If you want to understand the taxation challenges facing limited companies and sole traders in the modern age, you need only look at the fine issued by HMRC for late payment at the beginning of 2019.
Incredibly, it was revealed that HMRC had wrongly sanctioned 653 people for late payment, with the notice of the fine received more than a month before the actual deadline. Although this issue was subsequently noticed and corrected, it had persisted for two years in total and highlights the often confusing nature of complying with domestic tax laws.
Make no mistake; complying with international tax rules can be even more challenging, and in this instance you may need to consult a reputable advisor. Here are the advantages of this:
Keep Abreast with the Latest Tax Changes
From Parliamentary changes to the ever evolving tax legislature in the UK, it can be hard to keep up-to-date with your precise liabilities as a business owner.
This is particularly true when you consider the daily challenges associated with operating a commercial venture, with both changeable and technical tax laws a particular cause for concern.
By working with an international tax advisory, however, you can employ a team to keep you abreast of these changes and provide crucial planning and strategic support.
Secure Advice in the Application of Agreements (to Avoid Double Taxation)
In general terms, multinational firms may be liable to pay income tax on both their UK income and the revenues generated overseas, depending on the regulatory approach of the country in question.

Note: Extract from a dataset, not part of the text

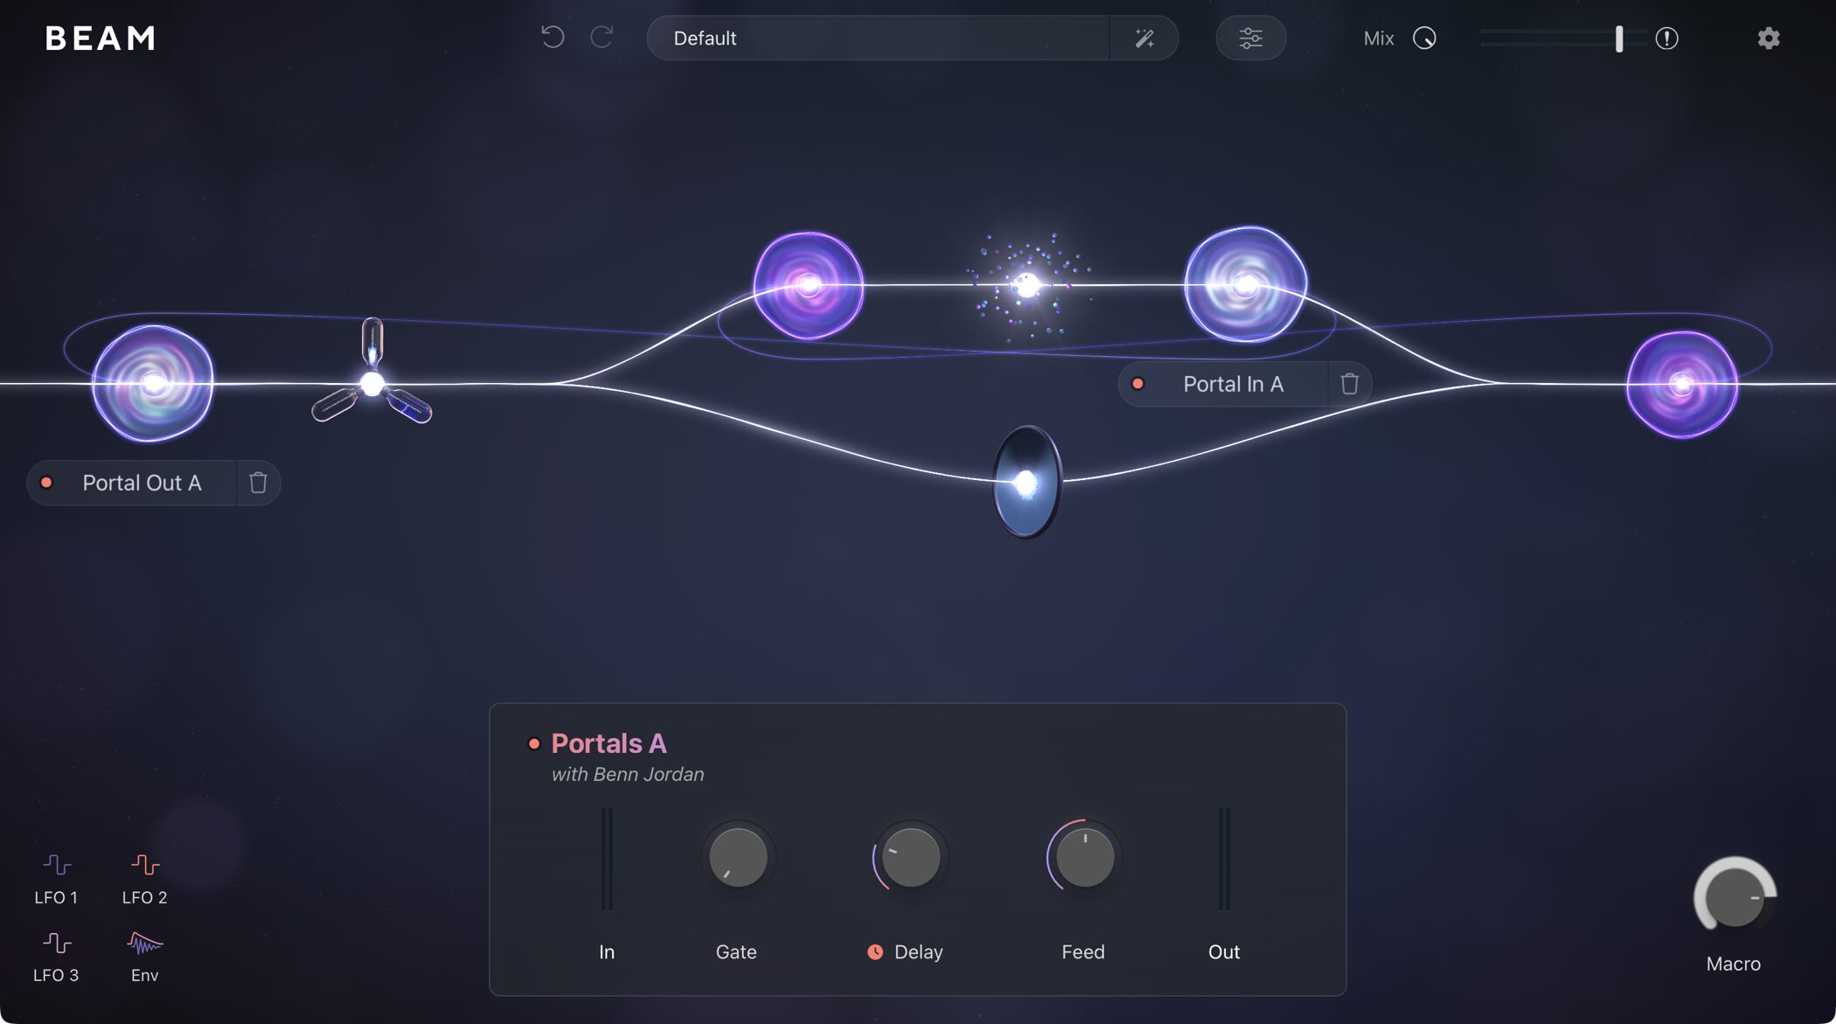Click the Mix mode circular icon

[x=1424, y=38]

However, this does not apply in instances where the UK has a ‘double taxation’ agreement with the country in which you operate, and the government is constantly negotiating such arrangements as part of international trade pacts.
The UK entered into discussions with Peru in July, for example, to strike a double taxation agreement that will reduce the cost of doing business between these two nations. International advisory firms like RSM can update you on the changing landscape and the rules in each individual country, enabling you to plan your finances accordingly.
Even in instances where a country continues to prescribe double taxation, a specialist can provide detailed advice on the application of agreements and how to legally minimise your cost base.
Benefit from Analysis and Auditing
Another key issue associated with international business is the imbalance in transfer pricing studies, whilst fluctuating currency rates can also impact on the amount of tax payable per annum.
An international advisory can provide analysis and detailed diagnosis of any problems in transfer pricing studies, whether this is a standalone service or part of a wider tax audit.
You can also ask your advisory to perform a comprehensive audit at any time, as you look to identify potential pitfalls or reporting issues that could result in a financial sanction.
This is far more effective than an internal audit, which may create a scenario where stakeholders are loath to admit or accept responsibility for a previous error.